#### [YOUR ASSIGNMENT]
Transcribe the line holding "Task: Click the 5th Sunday Sing thumbnail" together with every line after it, through the end of the records, exactly and with no pictures.

#### [DATA]
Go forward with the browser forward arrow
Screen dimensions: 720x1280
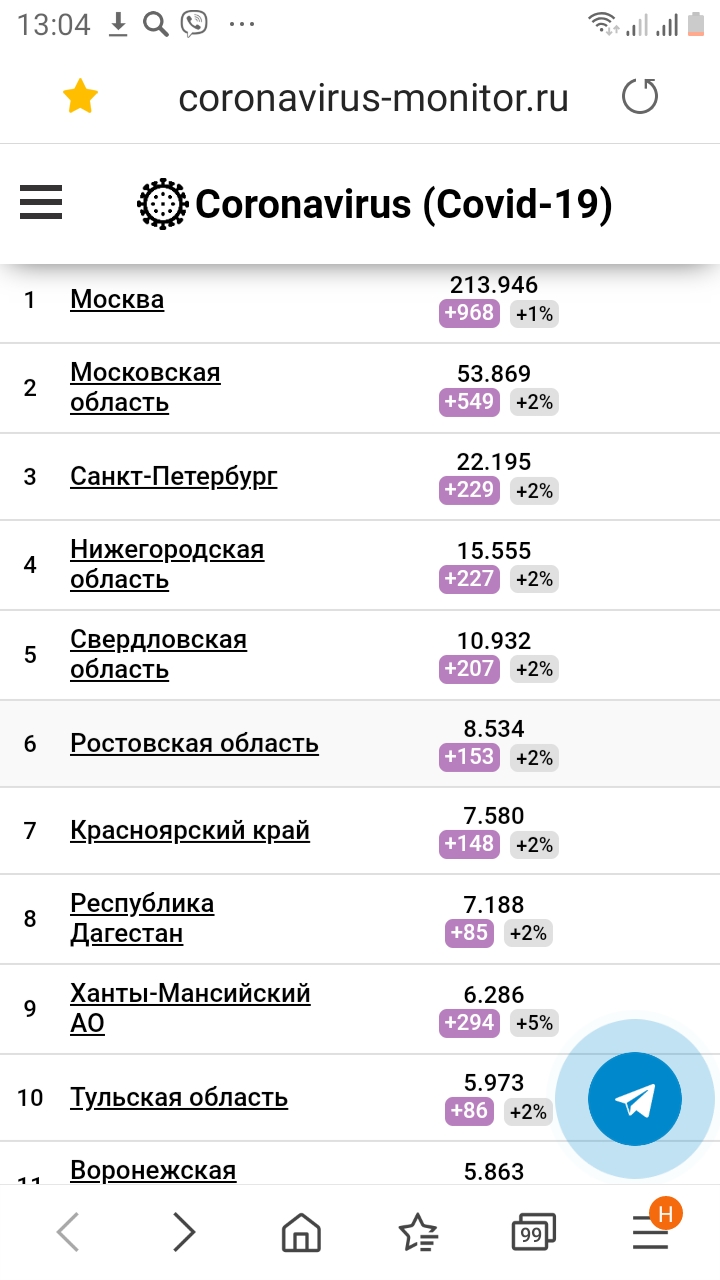pyautogui.click(x=183, y=1232)
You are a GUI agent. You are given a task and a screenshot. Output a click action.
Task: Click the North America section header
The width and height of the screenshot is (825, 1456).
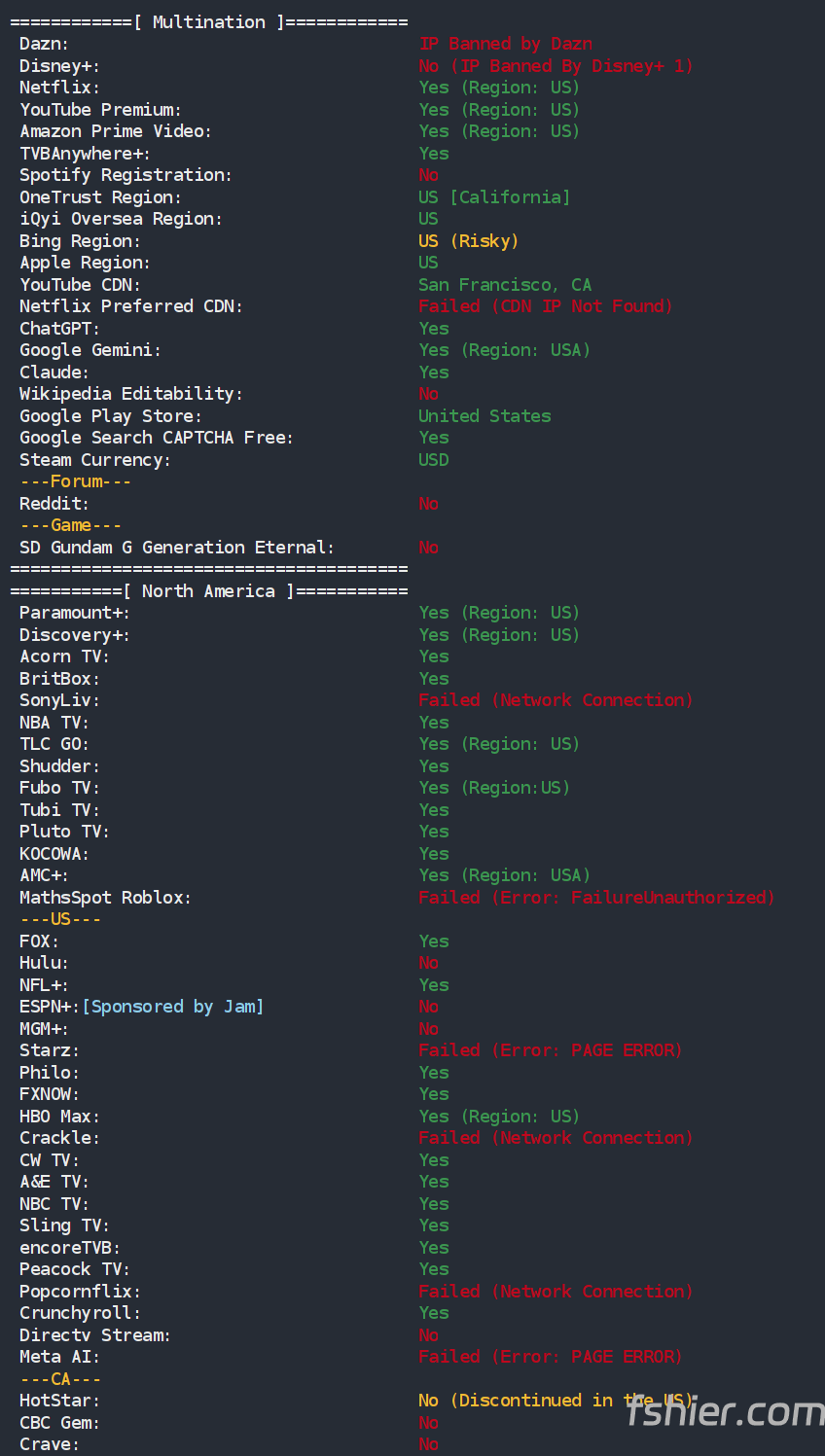tap(208, 591)
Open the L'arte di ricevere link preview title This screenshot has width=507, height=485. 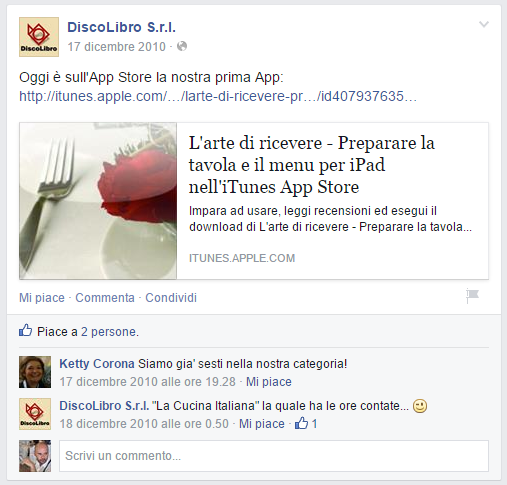pyautogui.click(x=312, y=165)
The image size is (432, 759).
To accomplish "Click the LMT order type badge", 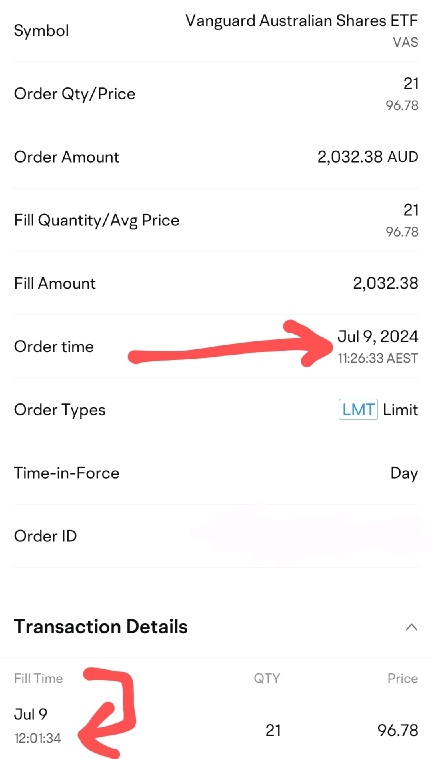I will 358,410.
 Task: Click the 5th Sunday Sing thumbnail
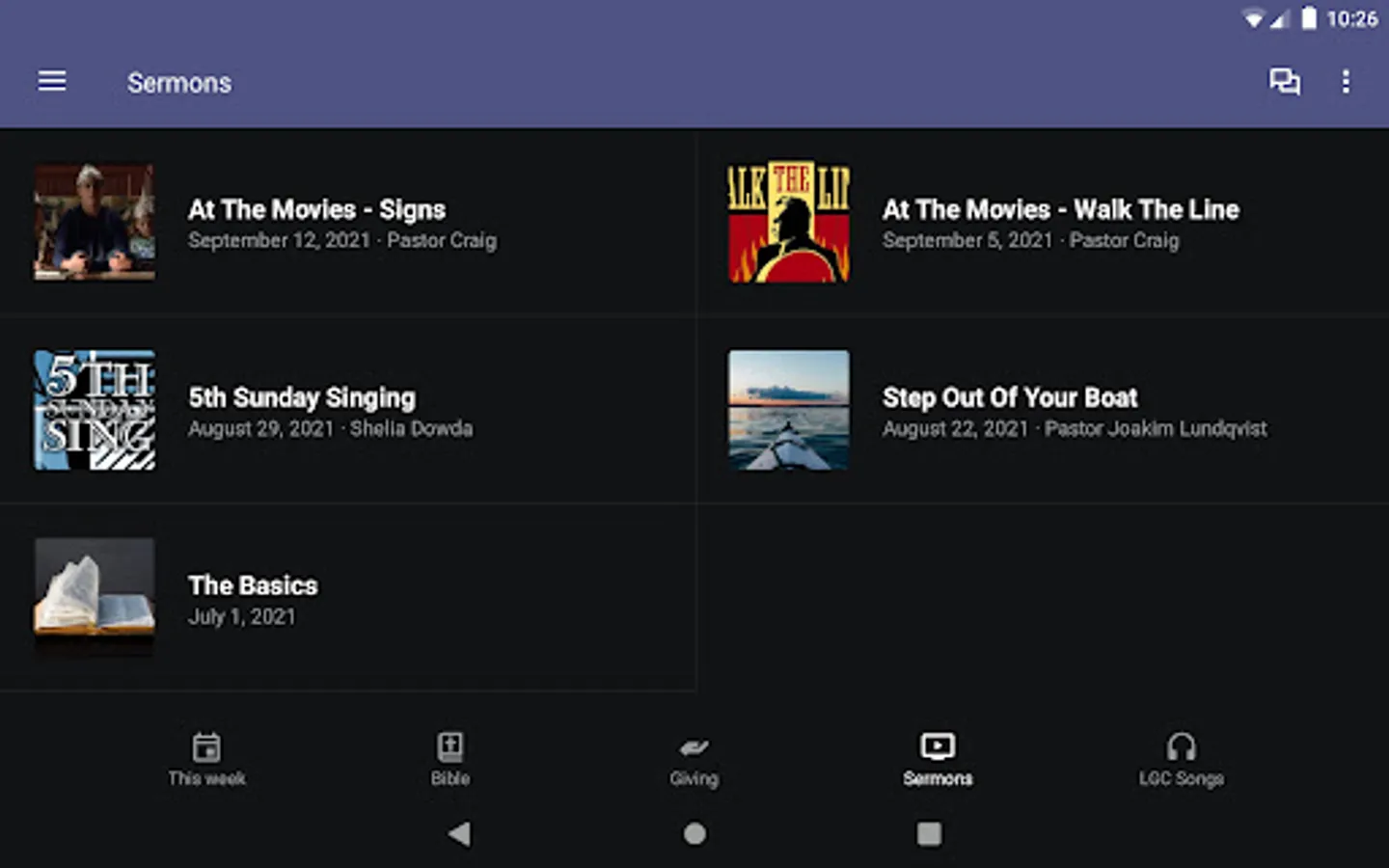[95, 411]
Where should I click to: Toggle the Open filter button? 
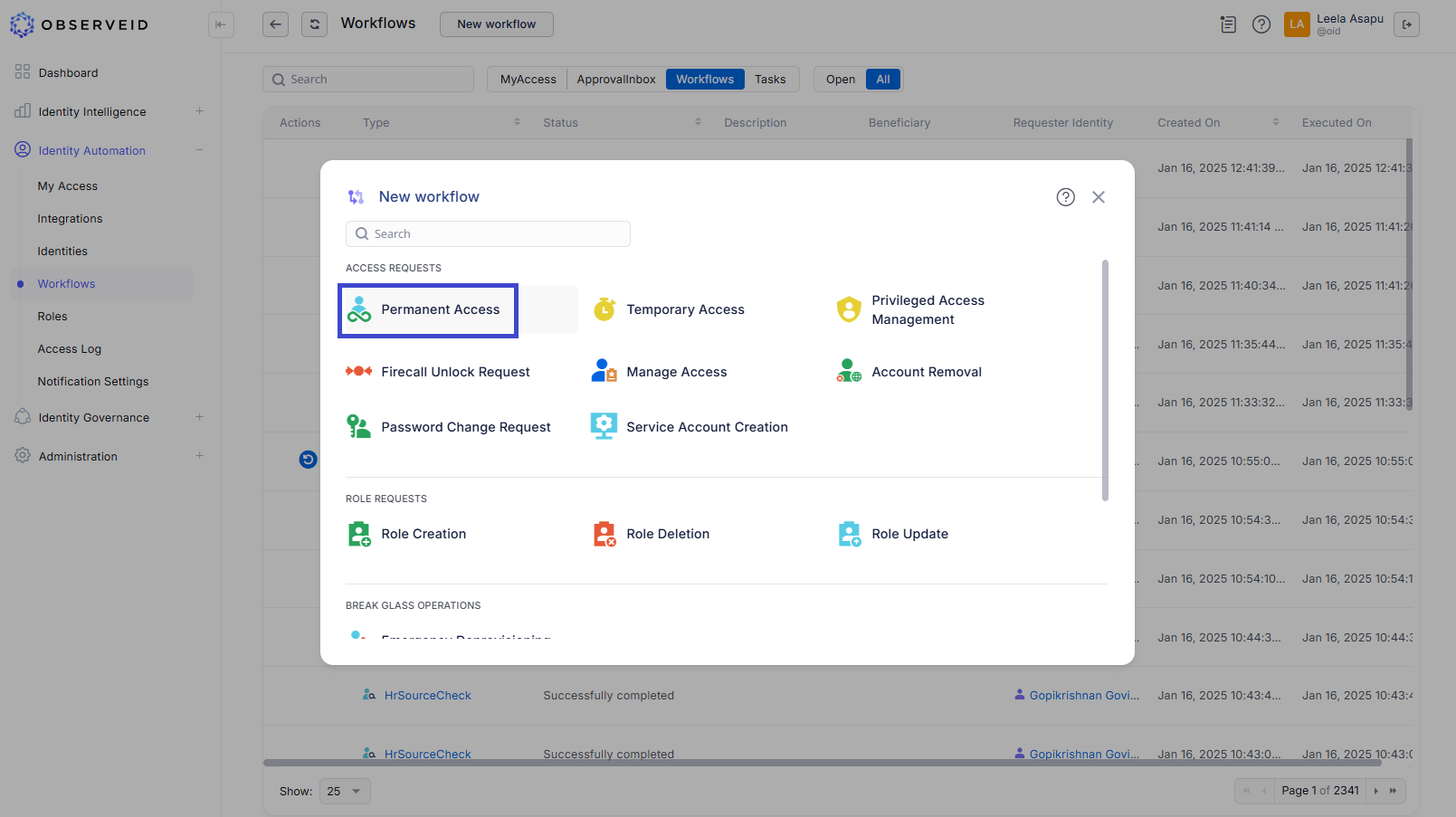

#### [ANSWER SPACE]
 Task: Click the 5th Sunday Sing thumbnail
[95, 411]
Where should I click to: Toggle the Open filter button? 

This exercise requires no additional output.